===== Given entries =====

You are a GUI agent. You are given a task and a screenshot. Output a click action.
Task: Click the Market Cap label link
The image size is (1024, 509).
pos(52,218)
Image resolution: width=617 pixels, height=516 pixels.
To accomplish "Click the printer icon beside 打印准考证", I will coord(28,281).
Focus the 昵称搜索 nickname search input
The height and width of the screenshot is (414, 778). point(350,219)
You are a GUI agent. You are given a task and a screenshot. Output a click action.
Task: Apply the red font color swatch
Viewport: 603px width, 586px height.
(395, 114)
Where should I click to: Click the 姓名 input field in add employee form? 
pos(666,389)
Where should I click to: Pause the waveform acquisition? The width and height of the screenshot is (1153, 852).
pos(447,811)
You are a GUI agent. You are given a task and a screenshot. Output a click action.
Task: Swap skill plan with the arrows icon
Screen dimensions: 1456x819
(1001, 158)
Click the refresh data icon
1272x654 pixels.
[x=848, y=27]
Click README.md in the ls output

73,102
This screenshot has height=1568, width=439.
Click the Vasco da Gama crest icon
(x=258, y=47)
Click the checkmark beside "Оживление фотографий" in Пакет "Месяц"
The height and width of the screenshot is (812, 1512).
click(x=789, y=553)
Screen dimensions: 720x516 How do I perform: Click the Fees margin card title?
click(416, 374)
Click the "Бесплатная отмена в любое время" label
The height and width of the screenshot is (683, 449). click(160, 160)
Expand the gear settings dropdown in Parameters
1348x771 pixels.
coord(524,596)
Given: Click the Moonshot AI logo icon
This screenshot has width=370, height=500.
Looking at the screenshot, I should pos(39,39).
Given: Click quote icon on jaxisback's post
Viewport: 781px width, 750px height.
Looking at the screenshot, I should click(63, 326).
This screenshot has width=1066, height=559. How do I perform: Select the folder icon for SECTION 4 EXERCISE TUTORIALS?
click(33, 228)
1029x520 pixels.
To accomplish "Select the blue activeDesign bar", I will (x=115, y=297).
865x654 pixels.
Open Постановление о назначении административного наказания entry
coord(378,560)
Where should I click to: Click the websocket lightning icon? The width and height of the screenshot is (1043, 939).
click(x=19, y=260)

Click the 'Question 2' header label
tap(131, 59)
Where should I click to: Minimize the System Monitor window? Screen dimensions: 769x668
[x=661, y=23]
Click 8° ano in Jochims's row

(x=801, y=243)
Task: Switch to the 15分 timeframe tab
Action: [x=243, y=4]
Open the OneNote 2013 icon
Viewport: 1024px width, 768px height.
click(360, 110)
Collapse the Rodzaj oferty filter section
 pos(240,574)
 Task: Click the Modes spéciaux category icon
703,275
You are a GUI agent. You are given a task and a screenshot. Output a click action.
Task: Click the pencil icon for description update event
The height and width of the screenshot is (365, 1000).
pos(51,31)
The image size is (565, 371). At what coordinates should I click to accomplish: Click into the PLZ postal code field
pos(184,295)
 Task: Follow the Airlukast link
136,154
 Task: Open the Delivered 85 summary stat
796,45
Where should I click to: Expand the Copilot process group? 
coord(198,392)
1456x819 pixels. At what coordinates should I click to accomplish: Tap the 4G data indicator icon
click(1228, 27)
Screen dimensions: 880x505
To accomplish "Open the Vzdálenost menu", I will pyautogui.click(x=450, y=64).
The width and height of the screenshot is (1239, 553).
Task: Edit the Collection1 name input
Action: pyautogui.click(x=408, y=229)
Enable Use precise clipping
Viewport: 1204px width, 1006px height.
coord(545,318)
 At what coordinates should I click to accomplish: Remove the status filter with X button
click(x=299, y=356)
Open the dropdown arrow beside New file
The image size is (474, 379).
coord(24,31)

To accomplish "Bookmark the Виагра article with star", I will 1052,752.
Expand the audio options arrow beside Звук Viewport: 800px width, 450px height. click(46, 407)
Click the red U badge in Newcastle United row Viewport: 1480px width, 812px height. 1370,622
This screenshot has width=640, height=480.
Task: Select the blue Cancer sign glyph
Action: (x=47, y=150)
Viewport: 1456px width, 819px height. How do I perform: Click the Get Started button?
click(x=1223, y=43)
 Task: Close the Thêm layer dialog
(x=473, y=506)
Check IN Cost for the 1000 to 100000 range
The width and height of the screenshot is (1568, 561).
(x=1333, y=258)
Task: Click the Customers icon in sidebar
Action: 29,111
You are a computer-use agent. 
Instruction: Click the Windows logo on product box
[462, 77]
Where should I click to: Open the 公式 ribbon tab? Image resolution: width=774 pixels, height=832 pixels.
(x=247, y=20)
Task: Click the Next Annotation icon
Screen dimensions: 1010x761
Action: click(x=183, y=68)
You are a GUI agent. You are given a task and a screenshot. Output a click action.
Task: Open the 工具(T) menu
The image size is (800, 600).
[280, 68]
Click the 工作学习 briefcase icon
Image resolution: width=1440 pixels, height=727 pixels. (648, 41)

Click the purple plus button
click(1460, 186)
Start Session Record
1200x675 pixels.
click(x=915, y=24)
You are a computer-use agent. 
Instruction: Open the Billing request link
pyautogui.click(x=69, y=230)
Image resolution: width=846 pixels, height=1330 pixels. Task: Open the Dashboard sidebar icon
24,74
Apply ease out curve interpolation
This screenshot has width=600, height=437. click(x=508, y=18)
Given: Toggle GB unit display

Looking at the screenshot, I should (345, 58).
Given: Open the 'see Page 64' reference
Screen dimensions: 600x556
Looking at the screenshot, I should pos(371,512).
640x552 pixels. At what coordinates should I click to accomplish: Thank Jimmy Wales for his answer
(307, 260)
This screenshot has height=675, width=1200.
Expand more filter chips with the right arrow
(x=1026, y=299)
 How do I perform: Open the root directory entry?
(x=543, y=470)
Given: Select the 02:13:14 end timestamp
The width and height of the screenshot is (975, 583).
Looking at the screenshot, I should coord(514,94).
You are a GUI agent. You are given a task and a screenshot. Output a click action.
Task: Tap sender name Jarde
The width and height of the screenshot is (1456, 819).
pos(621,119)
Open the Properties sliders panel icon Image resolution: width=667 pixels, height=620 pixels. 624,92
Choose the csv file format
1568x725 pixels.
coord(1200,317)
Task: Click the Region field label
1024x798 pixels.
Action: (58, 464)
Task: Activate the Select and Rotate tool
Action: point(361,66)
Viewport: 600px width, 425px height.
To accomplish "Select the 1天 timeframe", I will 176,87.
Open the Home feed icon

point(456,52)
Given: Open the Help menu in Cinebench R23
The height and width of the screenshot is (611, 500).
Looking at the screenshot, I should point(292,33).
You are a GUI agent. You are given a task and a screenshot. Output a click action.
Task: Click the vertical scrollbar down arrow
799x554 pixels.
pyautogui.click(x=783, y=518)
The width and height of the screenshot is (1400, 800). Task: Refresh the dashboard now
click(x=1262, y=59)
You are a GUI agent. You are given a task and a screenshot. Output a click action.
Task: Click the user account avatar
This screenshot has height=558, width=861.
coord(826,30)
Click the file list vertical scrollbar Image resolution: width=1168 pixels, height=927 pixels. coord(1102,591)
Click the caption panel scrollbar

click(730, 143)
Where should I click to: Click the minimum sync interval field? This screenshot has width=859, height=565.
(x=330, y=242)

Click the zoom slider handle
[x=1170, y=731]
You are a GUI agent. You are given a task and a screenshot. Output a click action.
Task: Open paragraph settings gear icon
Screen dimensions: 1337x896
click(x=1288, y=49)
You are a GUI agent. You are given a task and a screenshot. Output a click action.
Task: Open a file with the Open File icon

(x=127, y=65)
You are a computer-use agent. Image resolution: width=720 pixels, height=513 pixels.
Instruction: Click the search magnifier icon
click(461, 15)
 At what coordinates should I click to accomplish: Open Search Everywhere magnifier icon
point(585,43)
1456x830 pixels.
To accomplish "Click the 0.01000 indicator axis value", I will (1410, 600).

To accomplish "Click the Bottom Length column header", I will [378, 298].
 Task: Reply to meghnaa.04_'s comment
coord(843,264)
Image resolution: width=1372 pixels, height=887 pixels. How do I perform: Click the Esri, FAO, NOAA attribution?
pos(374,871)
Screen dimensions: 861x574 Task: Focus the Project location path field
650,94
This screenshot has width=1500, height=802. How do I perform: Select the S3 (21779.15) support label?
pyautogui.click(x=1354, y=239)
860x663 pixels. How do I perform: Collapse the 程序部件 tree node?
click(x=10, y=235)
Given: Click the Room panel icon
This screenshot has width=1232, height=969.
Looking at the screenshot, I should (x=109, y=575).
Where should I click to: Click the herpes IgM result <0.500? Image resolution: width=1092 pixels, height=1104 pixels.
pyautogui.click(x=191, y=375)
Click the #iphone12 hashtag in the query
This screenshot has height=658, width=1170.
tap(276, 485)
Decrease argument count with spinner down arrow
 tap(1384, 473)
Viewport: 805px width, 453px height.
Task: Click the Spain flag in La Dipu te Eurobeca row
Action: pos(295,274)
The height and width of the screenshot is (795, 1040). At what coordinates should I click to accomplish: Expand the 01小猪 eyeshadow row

=====

= Exercise description =
Take the lines above from the one containing "Click the zoom slider handle" down to the one containing "Given: Click the Room panel icon", and transcribe them exactly, both ends included.

= Output for this exercise =
Click the zoom slider handle
[x=1170, y=731]
You are a GUI agent. You are given a task and a screenshot. Output a click action.
Task: Open paragraph settings gear icon
Screen dimensions: 1337x896
click(x=1288, y=49)
You are a GUI agent. You are given a task and a screenshot. Output a click action.
Task: Open a file with the Open File icon

(x=127, y=65)
You are a computer-use agent. Image resolution: width=720 pixels, height=513 pixels.
Instruction: Click the search magnifier icon
click(461, 15)
 At what coordinates should I click to accomplish: Open Search Everywhere magnifier icon
point(585,43)
1456x830 pixels.
To accomplish "Click the 0.01000 indicator axis value", I will (1410, 600).

To accomplish "Click the Bottom Length column header", I will [378, 298].
 Task: Reply to meghnaa.04_'s comment
coord(843,264)
Image resolution: width=1372 pixels, height=887 pixels. How do I perform: Click the Esri, FAO, NOAA attribution?
pos(374,871)
Screen dimensions: 861x574 Task: Focus the Project location path field
650,94
This screenshot has width=1500, height=802. How do I perform: Select the S3 (21779.15) support label?
pyautogui.click(x=1354, y=239)
860x663 pixels. How do I perform: Collapse the 程序部件 tree node?
click(x=10, y=235)
Given: Click the Room panel icon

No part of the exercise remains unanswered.